Bild: Georg Diez. Auch nur so ein Martenstein.
Wer von Martenstein-Kolumnen redet, darf von Diez-Kolumnen nicht
schweigen“, schrieb der Freitag-Redakteur Michael Angele [1][jüngst auf
Facebook], als er sich über einen Satz in der Georg- Diez-Kolumne [2][“Der
Kritiker“] bei Spiegel Online ärgerte. „Die Grenzen, an denen Menschen
sterben, werden im Feuilleton neu errichtet“, [3][hieß es da].
Von Angeles Aufforderung fühle ich mich herausgefordert, denn auch ich rede
gerne und viel über Harald Martenstein, nicht nur wegen seiner
neoreaktionären Kolumnen im Zeit-Magazin. Fast wöchentlich begegne ich ihm
beim Bäcker, neulich schubste mich der rücksichtslose Antifeminist an einer
Engstelle fast samt Kinderanhänger in den Landwehrkanal.

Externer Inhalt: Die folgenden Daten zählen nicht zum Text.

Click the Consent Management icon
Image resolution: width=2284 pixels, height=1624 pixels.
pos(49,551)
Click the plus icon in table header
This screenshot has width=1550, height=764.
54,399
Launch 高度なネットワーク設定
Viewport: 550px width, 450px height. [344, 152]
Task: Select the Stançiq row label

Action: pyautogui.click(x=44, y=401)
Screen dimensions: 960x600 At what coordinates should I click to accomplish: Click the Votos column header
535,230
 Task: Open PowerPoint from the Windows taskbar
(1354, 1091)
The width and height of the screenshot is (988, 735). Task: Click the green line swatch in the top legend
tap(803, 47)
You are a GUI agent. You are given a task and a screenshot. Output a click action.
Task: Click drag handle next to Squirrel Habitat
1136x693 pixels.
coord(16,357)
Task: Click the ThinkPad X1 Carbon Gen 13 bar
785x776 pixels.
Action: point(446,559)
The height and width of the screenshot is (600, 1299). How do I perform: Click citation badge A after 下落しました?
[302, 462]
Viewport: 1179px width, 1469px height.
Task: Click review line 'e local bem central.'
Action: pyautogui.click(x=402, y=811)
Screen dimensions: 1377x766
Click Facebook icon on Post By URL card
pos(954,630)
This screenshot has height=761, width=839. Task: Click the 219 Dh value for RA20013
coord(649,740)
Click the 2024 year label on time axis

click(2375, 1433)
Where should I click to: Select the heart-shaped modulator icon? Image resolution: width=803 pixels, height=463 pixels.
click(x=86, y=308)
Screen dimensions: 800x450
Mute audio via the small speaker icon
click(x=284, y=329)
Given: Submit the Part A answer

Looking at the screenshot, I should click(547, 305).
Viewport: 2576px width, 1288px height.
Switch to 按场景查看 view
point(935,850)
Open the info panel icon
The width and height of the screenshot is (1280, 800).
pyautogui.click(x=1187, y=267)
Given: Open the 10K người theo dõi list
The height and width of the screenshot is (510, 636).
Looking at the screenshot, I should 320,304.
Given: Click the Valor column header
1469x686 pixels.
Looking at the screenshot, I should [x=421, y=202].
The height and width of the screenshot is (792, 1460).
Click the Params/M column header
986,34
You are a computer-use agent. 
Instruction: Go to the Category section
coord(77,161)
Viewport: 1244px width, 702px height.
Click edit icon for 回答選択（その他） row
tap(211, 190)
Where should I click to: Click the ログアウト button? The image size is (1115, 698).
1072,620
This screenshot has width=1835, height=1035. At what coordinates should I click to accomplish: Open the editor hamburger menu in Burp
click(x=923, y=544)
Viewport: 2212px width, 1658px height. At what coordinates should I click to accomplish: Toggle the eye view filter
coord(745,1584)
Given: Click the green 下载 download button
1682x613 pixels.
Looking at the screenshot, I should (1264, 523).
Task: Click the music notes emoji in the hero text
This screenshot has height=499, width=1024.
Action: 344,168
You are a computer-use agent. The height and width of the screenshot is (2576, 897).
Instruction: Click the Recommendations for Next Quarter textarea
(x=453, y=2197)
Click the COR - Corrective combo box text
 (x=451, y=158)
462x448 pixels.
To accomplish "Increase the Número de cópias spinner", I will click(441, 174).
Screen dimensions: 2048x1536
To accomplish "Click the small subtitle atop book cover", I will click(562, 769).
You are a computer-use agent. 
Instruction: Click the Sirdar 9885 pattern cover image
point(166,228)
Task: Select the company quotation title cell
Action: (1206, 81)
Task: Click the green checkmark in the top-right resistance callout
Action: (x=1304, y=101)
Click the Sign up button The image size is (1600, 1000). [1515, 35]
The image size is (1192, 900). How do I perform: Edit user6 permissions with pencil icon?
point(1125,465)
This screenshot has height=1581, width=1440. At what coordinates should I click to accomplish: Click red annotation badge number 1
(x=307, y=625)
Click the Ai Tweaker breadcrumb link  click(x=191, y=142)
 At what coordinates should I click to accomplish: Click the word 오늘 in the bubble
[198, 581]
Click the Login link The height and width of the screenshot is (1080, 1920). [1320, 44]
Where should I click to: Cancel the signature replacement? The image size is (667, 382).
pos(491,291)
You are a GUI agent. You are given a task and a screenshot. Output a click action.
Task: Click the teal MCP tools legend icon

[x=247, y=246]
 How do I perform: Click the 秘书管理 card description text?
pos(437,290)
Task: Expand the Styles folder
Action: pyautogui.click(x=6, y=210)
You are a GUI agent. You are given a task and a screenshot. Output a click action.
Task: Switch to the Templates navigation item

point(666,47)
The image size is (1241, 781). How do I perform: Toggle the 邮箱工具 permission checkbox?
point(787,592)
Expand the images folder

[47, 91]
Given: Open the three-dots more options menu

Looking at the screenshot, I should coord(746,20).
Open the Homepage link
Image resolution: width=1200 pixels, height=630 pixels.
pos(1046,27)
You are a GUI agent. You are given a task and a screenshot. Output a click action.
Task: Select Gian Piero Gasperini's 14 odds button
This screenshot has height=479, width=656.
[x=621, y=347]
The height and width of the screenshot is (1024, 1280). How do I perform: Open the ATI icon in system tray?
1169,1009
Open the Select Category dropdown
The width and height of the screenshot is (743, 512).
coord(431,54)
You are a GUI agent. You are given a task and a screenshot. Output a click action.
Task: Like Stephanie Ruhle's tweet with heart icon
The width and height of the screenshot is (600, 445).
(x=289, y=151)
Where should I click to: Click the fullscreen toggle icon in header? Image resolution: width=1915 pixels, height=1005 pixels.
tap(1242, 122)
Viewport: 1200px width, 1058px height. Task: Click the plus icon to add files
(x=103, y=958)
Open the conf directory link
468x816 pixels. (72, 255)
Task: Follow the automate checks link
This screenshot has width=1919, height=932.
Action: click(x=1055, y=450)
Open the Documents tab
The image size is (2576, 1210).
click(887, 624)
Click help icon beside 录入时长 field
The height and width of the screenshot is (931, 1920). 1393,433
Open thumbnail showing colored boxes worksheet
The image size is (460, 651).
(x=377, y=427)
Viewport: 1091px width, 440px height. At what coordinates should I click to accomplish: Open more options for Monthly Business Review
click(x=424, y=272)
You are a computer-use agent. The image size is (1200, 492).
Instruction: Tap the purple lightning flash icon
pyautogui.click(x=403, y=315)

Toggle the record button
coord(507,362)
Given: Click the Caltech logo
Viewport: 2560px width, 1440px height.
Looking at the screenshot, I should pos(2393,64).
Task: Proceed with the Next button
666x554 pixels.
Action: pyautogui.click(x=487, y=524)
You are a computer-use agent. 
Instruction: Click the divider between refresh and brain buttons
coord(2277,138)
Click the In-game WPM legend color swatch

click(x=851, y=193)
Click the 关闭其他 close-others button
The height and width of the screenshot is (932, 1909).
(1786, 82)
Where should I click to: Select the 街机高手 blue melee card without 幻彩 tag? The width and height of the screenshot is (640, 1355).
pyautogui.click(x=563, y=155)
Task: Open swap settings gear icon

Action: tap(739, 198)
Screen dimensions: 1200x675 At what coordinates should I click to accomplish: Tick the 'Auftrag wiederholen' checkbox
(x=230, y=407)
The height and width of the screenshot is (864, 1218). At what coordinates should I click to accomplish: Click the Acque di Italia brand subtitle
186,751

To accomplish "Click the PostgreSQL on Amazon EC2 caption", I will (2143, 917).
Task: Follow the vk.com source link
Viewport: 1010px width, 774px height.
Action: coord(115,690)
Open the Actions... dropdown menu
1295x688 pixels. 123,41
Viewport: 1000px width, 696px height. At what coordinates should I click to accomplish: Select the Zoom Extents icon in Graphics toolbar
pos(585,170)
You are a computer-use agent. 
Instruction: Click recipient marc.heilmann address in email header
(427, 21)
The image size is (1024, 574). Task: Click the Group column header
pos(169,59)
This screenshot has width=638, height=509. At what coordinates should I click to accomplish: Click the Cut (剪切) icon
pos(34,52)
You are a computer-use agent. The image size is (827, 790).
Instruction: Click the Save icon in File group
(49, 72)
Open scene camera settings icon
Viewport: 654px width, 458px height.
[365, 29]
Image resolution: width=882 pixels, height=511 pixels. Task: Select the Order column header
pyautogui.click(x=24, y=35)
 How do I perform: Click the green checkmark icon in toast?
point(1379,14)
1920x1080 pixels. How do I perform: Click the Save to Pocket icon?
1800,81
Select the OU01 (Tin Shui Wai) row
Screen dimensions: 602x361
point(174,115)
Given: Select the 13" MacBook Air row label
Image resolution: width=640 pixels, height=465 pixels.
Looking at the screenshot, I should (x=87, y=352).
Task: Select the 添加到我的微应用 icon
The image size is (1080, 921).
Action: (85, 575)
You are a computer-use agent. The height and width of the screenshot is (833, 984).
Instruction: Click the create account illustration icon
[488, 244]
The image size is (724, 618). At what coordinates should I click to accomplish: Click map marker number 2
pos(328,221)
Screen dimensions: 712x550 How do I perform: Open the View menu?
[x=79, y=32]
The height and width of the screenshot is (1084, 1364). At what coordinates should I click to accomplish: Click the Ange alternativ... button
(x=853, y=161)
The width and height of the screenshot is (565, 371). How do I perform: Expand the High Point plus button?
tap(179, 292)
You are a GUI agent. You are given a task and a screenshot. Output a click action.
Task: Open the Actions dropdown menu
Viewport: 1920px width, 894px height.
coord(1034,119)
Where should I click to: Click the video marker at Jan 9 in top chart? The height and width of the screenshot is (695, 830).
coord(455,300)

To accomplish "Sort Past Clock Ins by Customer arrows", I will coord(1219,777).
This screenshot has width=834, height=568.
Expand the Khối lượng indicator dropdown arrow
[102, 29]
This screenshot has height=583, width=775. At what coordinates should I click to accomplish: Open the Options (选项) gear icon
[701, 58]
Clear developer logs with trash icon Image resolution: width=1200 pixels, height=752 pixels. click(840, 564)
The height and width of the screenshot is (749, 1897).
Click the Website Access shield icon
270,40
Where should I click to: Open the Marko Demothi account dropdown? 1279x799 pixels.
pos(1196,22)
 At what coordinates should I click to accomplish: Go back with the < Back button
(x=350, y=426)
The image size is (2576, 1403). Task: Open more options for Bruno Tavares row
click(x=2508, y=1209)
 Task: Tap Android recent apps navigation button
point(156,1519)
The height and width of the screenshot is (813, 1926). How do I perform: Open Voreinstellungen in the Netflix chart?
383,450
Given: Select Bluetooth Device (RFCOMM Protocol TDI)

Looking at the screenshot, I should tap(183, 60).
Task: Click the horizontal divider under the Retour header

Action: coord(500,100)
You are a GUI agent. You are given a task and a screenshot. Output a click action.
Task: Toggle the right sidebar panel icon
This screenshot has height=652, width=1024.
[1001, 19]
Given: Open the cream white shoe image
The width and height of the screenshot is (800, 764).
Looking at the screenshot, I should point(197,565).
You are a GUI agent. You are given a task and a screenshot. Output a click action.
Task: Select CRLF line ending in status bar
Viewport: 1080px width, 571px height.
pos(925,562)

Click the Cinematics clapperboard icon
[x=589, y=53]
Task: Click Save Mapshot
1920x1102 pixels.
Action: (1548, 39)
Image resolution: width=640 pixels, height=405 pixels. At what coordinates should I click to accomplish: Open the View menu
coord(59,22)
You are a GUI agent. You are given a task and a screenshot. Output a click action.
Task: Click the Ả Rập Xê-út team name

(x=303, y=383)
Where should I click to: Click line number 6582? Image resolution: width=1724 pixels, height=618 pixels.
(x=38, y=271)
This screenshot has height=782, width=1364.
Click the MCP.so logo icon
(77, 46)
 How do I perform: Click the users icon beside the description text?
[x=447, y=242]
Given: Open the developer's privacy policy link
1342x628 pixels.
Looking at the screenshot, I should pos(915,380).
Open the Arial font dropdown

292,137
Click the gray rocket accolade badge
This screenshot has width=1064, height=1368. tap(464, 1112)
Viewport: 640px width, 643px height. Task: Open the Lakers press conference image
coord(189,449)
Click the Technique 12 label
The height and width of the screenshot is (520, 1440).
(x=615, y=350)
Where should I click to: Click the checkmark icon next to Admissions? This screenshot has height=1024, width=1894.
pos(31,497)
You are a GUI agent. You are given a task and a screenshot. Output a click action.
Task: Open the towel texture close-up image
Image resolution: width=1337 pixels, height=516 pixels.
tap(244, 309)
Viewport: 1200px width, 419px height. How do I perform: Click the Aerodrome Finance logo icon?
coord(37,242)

Aber was haben der linke Meinungskönig Diez und der kulturechte Martenstein
eigentlich miteinander zu tun, fragte ich mich. Vielleicht ist es so, dass
Georg Diez ein Martenstein unter umgekehrten politischen Vorzeichen ist.
Wie Martenstein erhebt er seine Stimme gegen einen angeblichen
Meinungsmainstream und gefällt sich in der Pose des um sich schlagenden
Solitärs. Und wie Martenstein ist Diez ein Renegat, der sich von seinem
Exmilieu ideologisch losgesagt hat und sich deshalb umso entschiedener
dagegen wenden muss.
Während Martenstein vor Jahren der DKP den Rücken kehrte, hat Diez eines
Tages entschieden, sein Münchner Popper-Milieu zu verlassen und links zu
werden. Meine Ferndiagnose: Diez ist eine einstige „Generation Golf“-Type,
die eines Tages Linkssein irgendwie schicker fand. Seither muss er
beweisen, dass er auf der richtigen Seite angekommen ist.
## Rhetorischer Hass
In der nunmehr feindlichen Umwelt erkennt der Popper-Linke „Umfaller,
Opportunisten, Mitläufer, Mitmacher, Stillhalter, Jasager“. Oder auch:
„Konfektionsliteratur und Konsenskritik fürs Kuschelland“ (gemeint sind
alle Autoren außer Diez). Oder auch: „Placebo-Diskurse – Ausweich- und
Ablenkungsmanöver, die dazu dienen, dass sich die Menschen, die diese
Diskurse führen, selbst besser fühlen“ (gemeint sind alle Diskurse außer
den von Diez angezettelten).
Die typische Diez-Kolumne ist getrieben von rhetorischem Hass auf
bürgerliche Pressevertreter und das „mediale Mehltau-Land“. Auch sonst ist
alles doof. Diez über die komplette zeitgenössische Kunst (Ausnahme: Post
Internet Art): „Diese Kunst ohne Richtung, ohne Vorstellung von Morgen,
ohne Perspektive und Zukunft und Wut und Utopie, eine Aufgebekunst, eine
Ergebenheitskunst, eine Kunst, die die ästhetischen Fragen durch
finanzielle Überlegungen ersetzte, weil der Wert eines Kunstwerks sein Wert
war.“
Zwar ist manche Diez-Position, etwa zur Flüchtlingspolitik, zu begrüßen –
doch bei aller inhaltlichen Sympathie ist mir sein maßloses Meinungspathos
unsympathisch. Zu muskulös schwingt der Drama-King des deutschen
Journalismus die ideologiekritische Keule, zu holzschnittartig sind die
Feinde zurechtgeschnitzt, zu schnittig trumpft der Links-Popper im Ton auf.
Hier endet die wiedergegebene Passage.